+++ Цитируемый отрывок +++

В студии он был один, рассказывал не только об отдельных своих вещах, но и о том, почему и как он пишет, как находит тему, мелодию. Чувствовалось, как много надежд он возлагал на эту передачу, как старается, чтобы программа была благосклонно принята чиновниками. Однако время от времени проявлялся «зажим», и тогда с режиссерского пульта раздавалось категорическое «Стоп!». В окончательном варианте видеозаписи явно чувствуются следы цензорских ножниц. Догадываюсь, как инструктировали его в ходе той залиси, подсказывали, что можно, а что нельзя... Володя спокойно соглашался со всеми требованиями, ведь знал, в какой стране живет. Слушал этих людей и только смотрел исподлобья — чуть выше их голов, что-то изменял, смягчал, был сам себе цензором.


17

Хочу обратиться к подросткам. И мы в нашей стране пережили такое время, когда условием существования художника было умение цензурировать, одергивать самого себя. Достигли мы в этом такого опыта, что язык метафор, которым мы пользовались, скорее доходил до зрителей, чем не стесненная ничем правда до свободных людей в свободных странах. Говоря на языке правды пусть и не всю правду, — художник и общество понимали друг друга прекрасно. Остается пожелать, чтобы такое понимание сохранилось и сегодня.
Кассету с телевизионным выступлением Высоцкого впервые увидел во время памятных поминок в Москве. Недоумевал: что же такое случилось, если государственное телевидение согласилось записать выступление Высоцкого? Та самая осмотрительность, которая побудила чиновников дать разрешение на запись программы, не позволила им дать согласие на ее выход в эфир. Только при Горбачеве телевидение показало эту передачу. Вскоре фрагменты этой записи смогли увидеть и мы в Польше.
Вручил мне эти кассеты сын Володи. Они с Мариной провожали меня в аэропорту, и, когда прощались, он незаметно сунул их мне за пазуху. Провожал меня также — а как же! — еще один человек. Только благодаря его присутствию меня не обыскали и не отобрали того «подрывного материала». Должен признать, что оказано было мне великое одолжение тем, что меня впустили в Москву на одну ночь... Это было после 31 августа (подписание Гданьских соглашений — прим. переводчика). Мы помним, какие в то время у наших соседей господствовали настроения, что расписывала советская пресса, агентство ТАСС и разные там «Руде право».

+++ Исходные материалы +++

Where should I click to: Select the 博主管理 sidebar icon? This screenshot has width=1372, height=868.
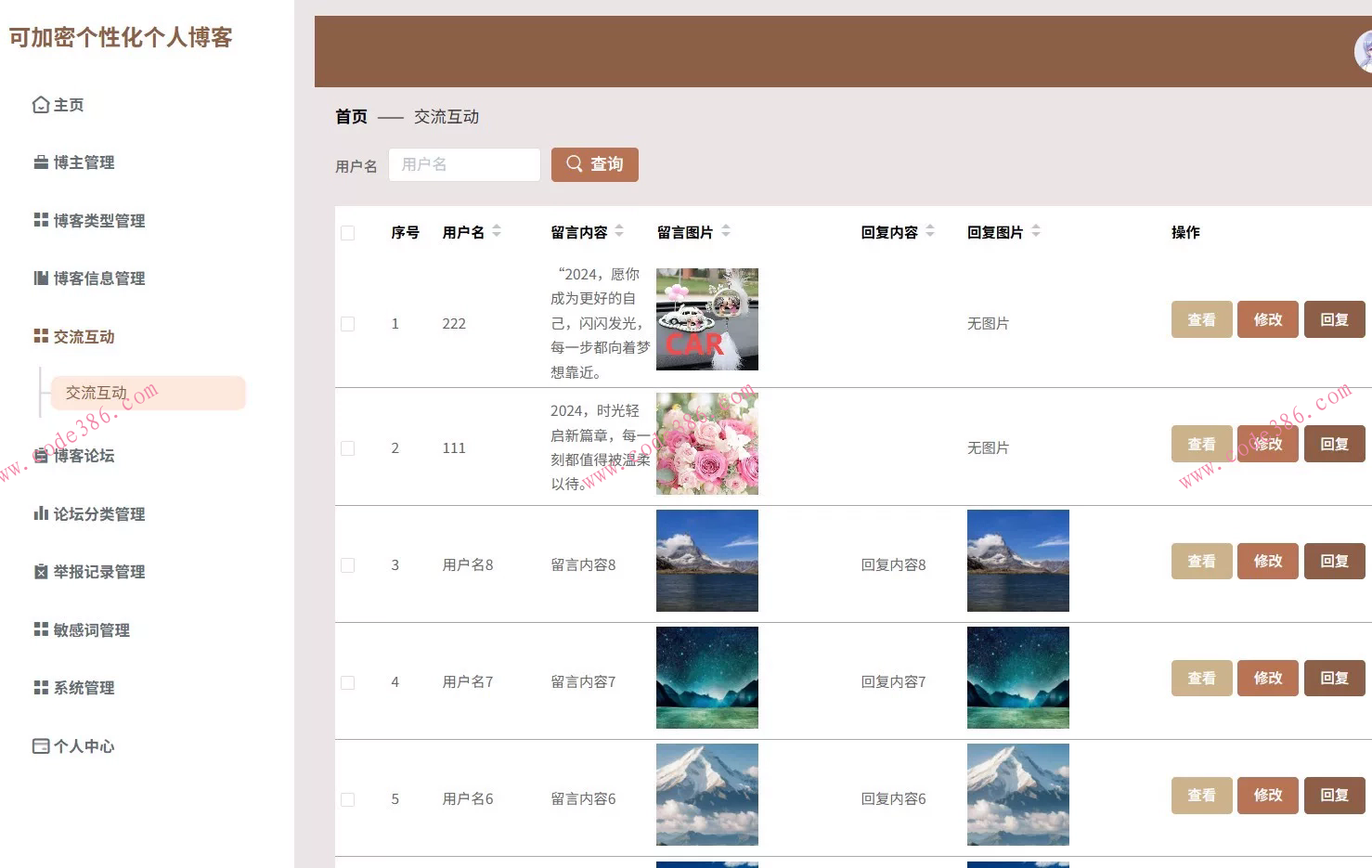coord(39,162)
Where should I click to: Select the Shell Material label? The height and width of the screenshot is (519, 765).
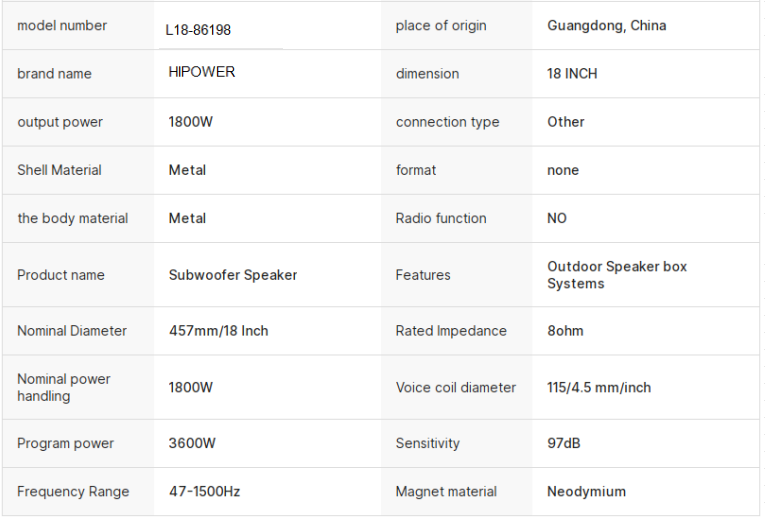pos(59,170)
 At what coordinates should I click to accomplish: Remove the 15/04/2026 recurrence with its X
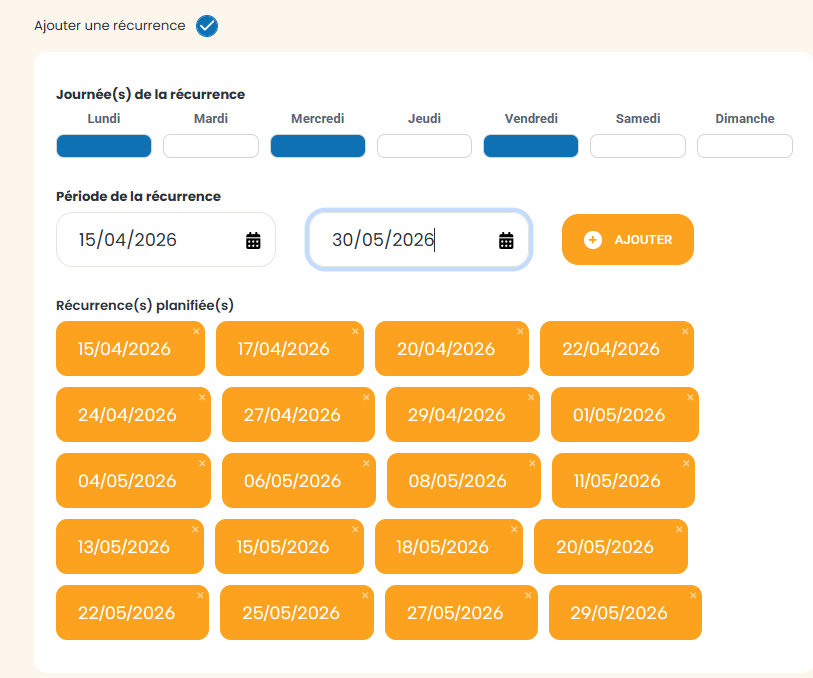(x=196, y=331)
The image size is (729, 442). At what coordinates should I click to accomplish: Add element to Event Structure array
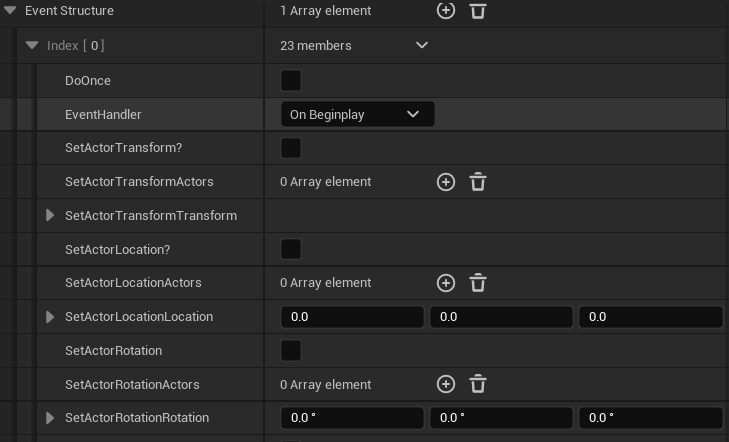pos(446,11)
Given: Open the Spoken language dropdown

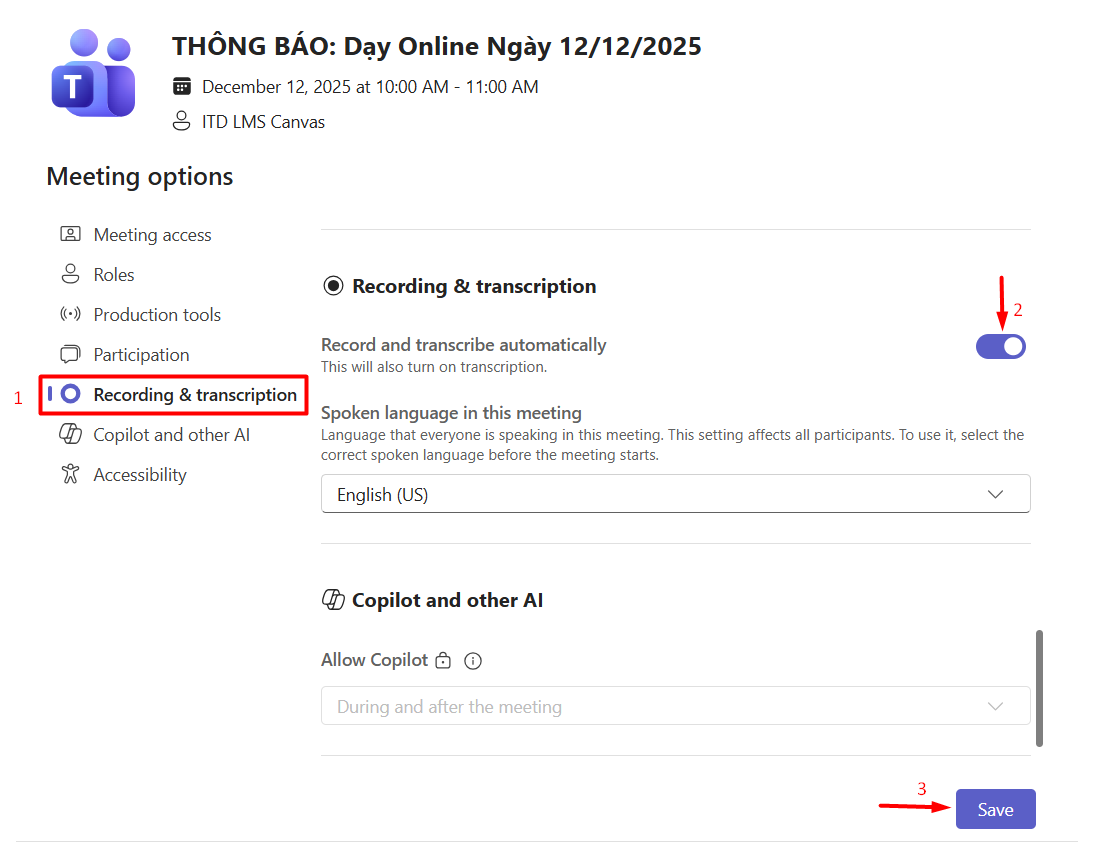Looking at the screenshot, I should pos(675,494).
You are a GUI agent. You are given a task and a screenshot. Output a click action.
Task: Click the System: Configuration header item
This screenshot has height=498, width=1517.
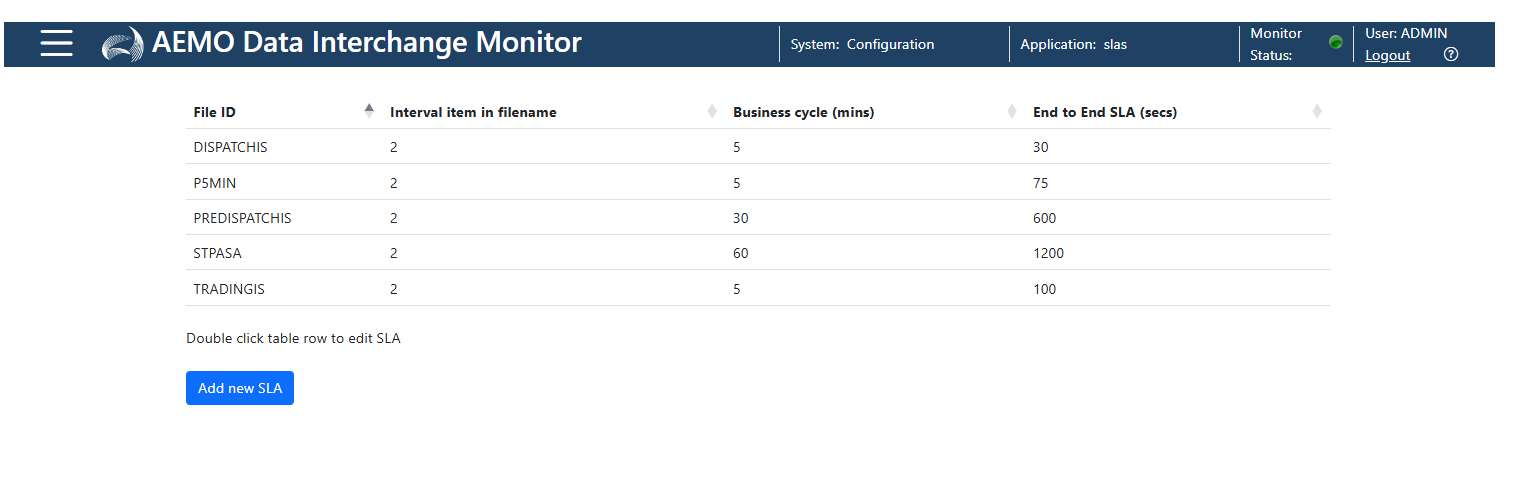(862, 44)
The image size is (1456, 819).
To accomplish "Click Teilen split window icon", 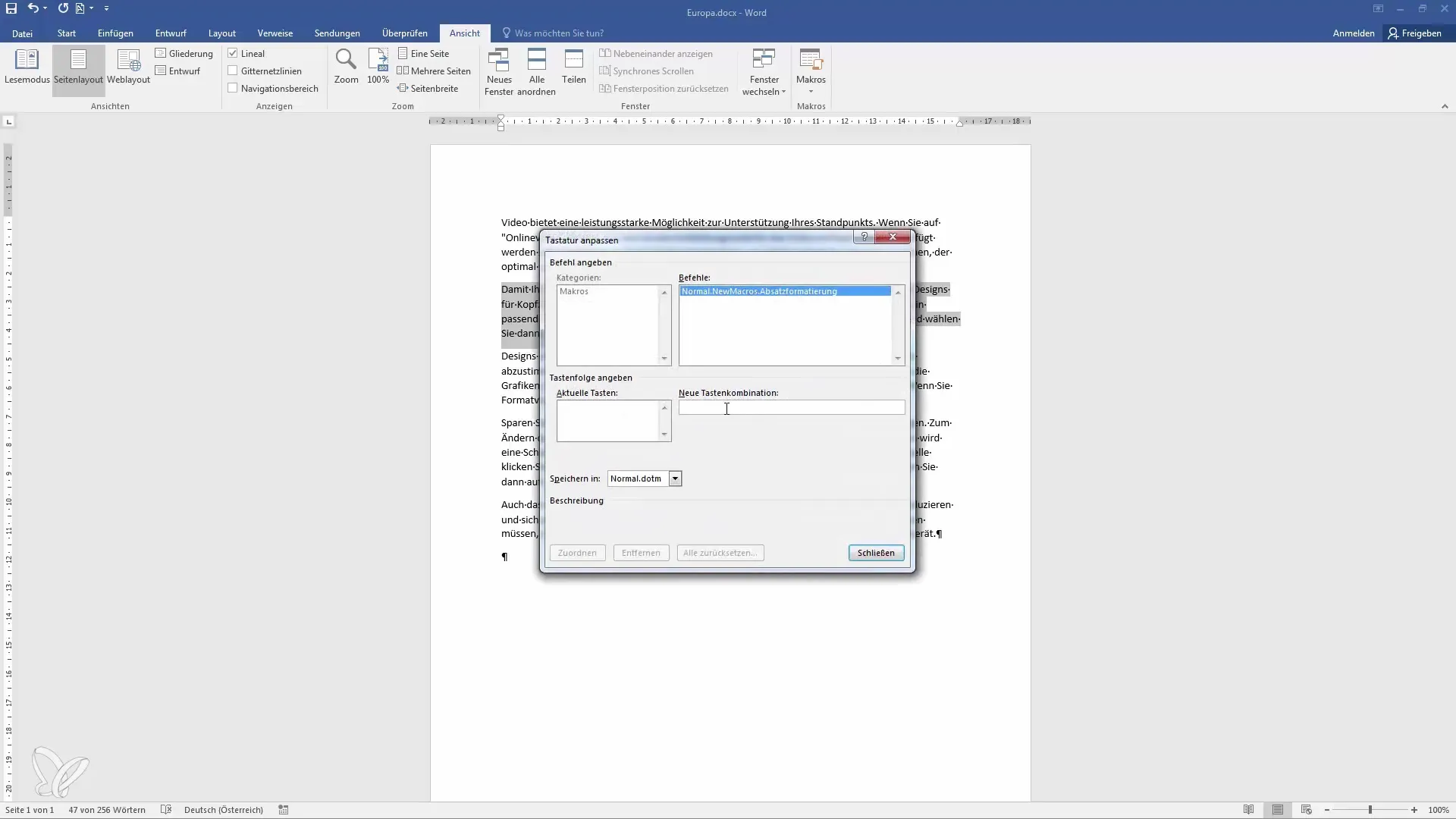I will pos(573,67).
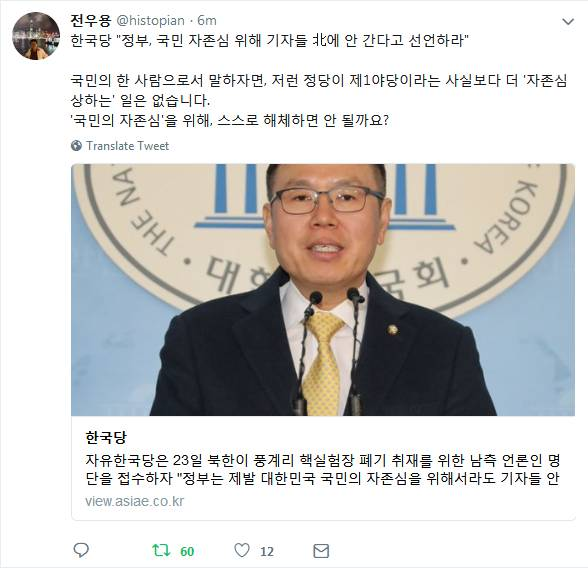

+++

* [Задание]
Почему, согласно отрывку о телевизионной записи Высоцкого, Володя спокойно соглашался со всеми требованиями? Ответьте в одном–трех предложениях. Записи представляют собой отдельный материал.

* [Полный ответ]
Володя спокойно соглашался со всеми требованиями, потому что знал, в какой стране живет.